_Directions_: Update the wallum bottlebrush text from "Callistemon pachyphyllus is" to "ground in wallum.", replacing "moist ground" with "damp ground".

_Selected extract_:

Species of flowering plant

Melaleuca pachyphylla, commonly known as wallum bottlebrush, is a plant in the myrtle family Myrtaceae, and is endemic to near-coastal regions of New South Wales and Queensland in Australia. (Some Australian state herbaria use the name Callistemon pachyphyllus, which is still widely used in the literature.) It is a medium-sized shrub with a straggling habit and red, or sometimes greenish, bottlebrush flowers in summer.

==Description==
Melaleuca pachyphylla is a shrub growing to 3 m tall. Its leaves are arranged alternately and are 25-119 mm long, 3-15 mm wide, flat, narrow elliptic to narrow egg-shaped with the narrower end towards the base and a small point at the end. There is a distinct mid-vein and 11–22 side veins.

The flowers are usually crimson but sometimes greenish-yellow. They are arranged in spikes on the ends of branches that continue to grow after flowering and also on the sides of the branches. The spikes are 45-65 mm in diameter with 30 to 90 individual flowers. The petals are 3.5-6.9 mm long and fall off as the flower ages and there are 27-45 stamens in each flower. Flowering occurs in summer and is followed by fruit that are woody capsules, 3.9-7.5 mm long.

==Taxonomy and naming==
Melaleuca pachyphylla was first formally described in 2006 by Lyndley Craven in Novon. The specific epithet (pachyphylla) is from the Greek words pakhús meaning "thick" and phýllon meaning "leaf" in reference to the thick leaves of this species.

Callistemon pachyphyllus is regarded as a synonym of Melaleuca pachyphylla by the Royal Botanic Gardens, Kew.

==Distribution and habitat==
Melaleuca pachyphylla occurs in coastal areas from Port Stephens in New South Wales to Hervey Bay in Queensland. It grows in moist ground in wallum.

==Conservation==
Melaleuca pachyphylla is sometimes cultivated as Callistemon pachyphyllus. It is a hardy plant that grows well in poorly drained soil in full sun.

_Supplied records_:
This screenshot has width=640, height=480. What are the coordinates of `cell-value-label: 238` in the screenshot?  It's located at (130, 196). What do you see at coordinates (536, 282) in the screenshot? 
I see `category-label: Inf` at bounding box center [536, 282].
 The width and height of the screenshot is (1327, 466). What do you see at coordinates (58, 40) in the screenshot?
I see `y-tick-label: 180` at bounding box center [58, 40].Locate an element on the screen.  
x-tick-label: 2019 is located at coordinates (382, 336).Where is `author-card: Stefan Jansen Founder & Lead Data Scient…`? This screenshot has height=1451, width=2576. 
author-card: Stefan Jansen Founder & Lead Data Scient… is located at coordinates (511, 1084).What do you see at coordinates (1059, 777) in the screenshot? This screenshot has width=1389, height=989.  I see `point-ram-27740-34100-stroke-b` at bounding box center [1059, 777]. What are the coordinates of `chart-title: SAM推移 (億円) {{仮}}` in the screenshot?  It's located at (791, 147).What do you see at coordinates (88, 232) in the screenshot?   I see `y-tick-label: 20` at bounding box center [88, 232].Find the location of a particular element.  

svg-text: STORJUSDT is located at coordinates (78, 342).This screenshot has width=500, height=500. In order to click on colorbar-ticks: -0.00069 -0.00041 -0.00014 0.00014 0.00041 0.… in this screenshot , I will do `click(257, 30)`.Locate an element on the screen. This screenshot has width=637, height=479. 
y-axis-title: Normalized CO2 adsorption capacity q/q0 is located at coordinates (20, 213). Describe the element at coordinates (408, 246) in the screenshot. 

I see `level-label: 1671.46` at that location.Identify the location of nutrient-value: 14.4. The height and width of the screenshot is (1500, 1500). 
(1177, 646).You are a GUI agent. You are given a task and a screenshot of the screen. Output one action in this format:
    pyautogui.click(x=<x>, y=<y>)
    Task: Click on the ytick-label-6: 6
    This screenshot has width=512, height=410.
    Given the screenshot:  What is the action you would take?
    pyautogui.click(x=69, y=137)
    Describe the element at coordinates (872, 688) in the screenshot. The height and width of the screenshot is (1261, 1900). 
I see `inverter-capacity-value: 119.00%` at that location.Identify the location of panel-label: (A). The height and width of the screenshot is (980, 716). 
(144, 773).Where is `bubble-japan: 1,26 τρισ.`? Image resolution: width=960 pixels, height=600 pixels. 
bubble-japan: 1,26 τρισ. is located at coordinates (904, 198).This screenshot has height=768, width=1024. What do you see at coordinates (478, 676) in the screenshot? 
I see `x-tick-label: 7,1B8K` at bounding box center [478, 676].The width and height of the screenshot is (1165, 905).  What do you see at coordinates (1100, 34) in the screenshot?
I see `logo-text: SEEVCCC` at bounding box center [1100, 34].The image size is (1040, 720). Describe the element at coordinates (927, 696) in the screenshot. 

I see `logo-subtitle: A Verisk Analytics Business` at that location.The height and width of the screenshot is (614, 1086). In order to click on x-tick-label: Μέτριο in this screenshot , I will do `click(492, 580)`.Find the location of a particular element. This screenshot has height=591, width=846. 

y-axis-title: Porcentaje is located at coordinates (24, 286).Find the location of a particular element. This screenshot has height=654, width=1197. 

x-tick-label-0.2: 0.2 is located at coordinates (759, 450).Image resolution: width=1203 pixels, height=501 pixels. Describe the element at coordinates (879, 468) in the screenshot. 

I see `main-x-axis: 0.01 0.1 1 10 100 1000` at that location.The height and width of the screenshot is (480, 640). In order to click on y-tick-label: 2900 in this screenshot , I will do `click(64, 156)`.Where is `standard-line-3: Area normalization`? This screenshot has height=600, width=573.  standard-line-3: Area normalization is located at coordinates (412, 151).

_Expected answer_:
Callistemon pachyphyllus is regarded as a synonym of Melaleuca pachyphylla by the Royal Botanic Gardens, Kew.

==Distribution and habitat==
Melaleuca pachyphylla occurs in coastal areas from Port Stephens in New South Wales to Hervey Bay in Queensland. It grows in damp ground in wallum.